On ressent tous une vraie vulnérabilité, on sait qu’il n’y a rien d’autre que nos jambes

Crédit photo : © Simon Dugué

L’ultra esprit des pionniers

Quand on regarde la première édition de l’UTMB Mont Blanc en 2003, il y a 20 ans, les coureurs sont équipés très différemment de Baptiste et des autres athlètes qui s’élancent aujourd’hui pour le tour du toit de l’Europe et parcourent près de 180 km à pied. L’événement rassemble des aventuriers passionnés de nature, qui ont soif de dépassement autant que de dépaysement. L’ultra-trail est une discipline d’hédonistes valeureux, partant à la poursuite d’un mythe inconnu avec des chaussures de trek et des bâtons de randonnée.

Te retrouves-tu dans les athlètes au départ de cette course en 2003 ? Quels sont les points communs entre vous ? 

Je me retrouve complètement dans l’esprit des pionniers. Les mots “valeureux” et “hédoniste”, résonnent. La “quête” aussi. Je pense qu’on partage vraiment ces valeurs et que nous venons sur la ligne de départ pour les mêmes raisons en 2003 et en 2025 : le cadre, la nature, la montagne… Mais aussi le dépassement de soi, sinon on ne s’inscrit pas à une compétition. Ce sont les deux principaux ponts entre nous, un côté très brut lié à l'environnement dans lequel on va évoluer pendant plus de 15 heures, le théâtre de notre sport ; et puis le partage d'une logique, d'une démarche de performance, car si on se retrouve là c'est qu’on a envie de combattre. 

Qu’est-ce qui subsiste selon toi, de cette époque, aujourd’hui ?

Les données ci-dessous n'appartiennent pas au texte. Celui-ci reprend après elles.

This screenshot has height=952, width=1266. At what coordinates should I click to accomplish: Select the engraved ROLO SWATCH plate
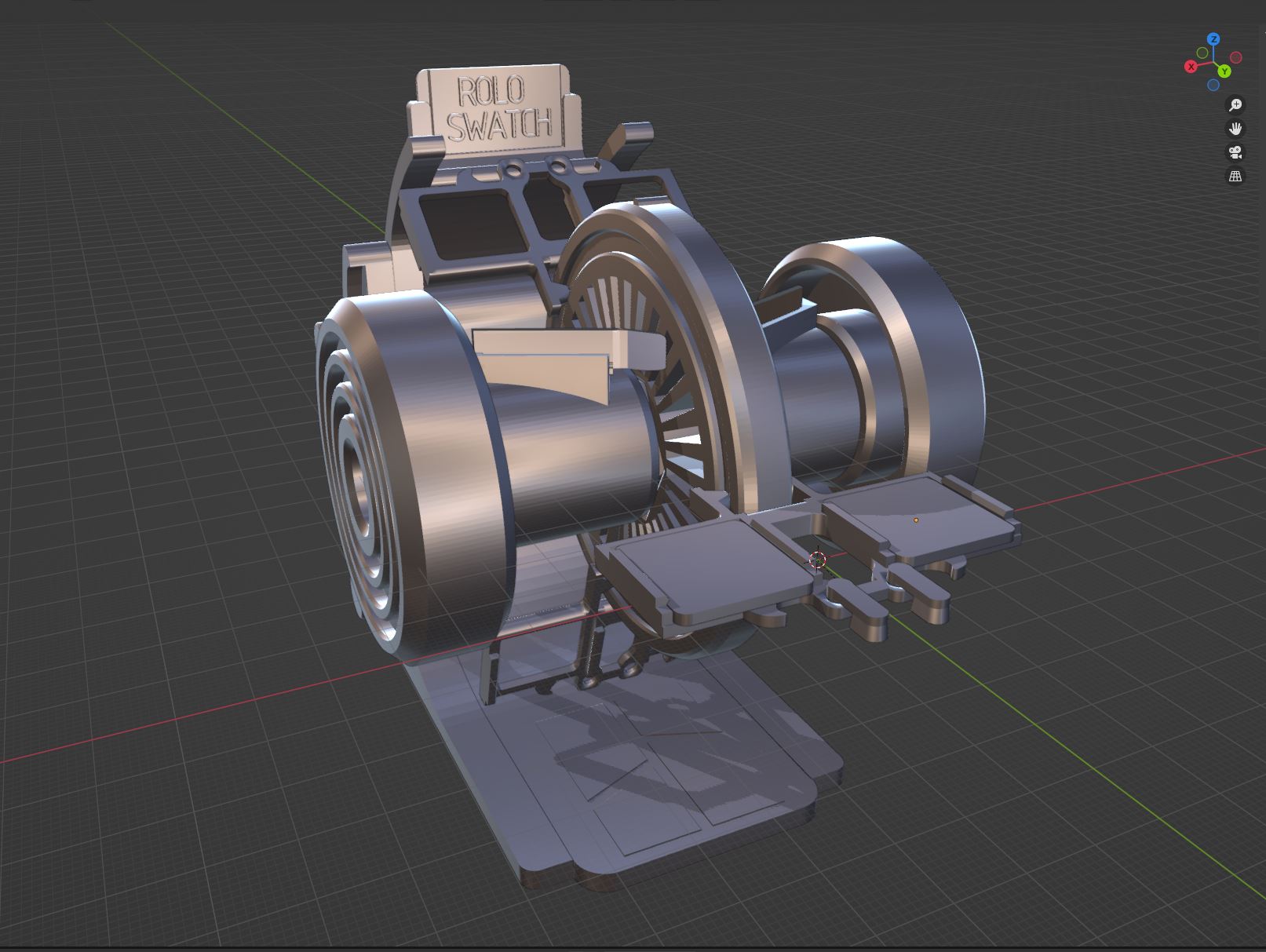point(498,108)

Une dimension très solennelle au départ. Il y a de plus en plus de médiatisation, de monde, l’événement est de plus en plus populaire, on pourrait presque parler d ' « artifices ». Mais le moment du départ demeure très solennel. Il y a beaucoup de marketing, de communication, de tendance autour de l’événement mais le concept reste le même : partir de Chamonix et y revenir. C’est très simple et épuré à cet instant précis, sur la ligne de départ. On ressent tous une vraie vulnérabilité, on sait qu’il n’y a rien d’autre que nos jambes, notre tête et notre cœur qui nous permettront de passer ces montagnes. Le départ est toujours le même. Il nous rapproche de l’UTMB originel. 

j’ai acheté des baskets de trail, du matériel adéquat et j’ai passé les étapes les unes après les autres

Et si le point de départ reste le même, le tracé, lui, a-t-il évolué depuis la création de l’événement ?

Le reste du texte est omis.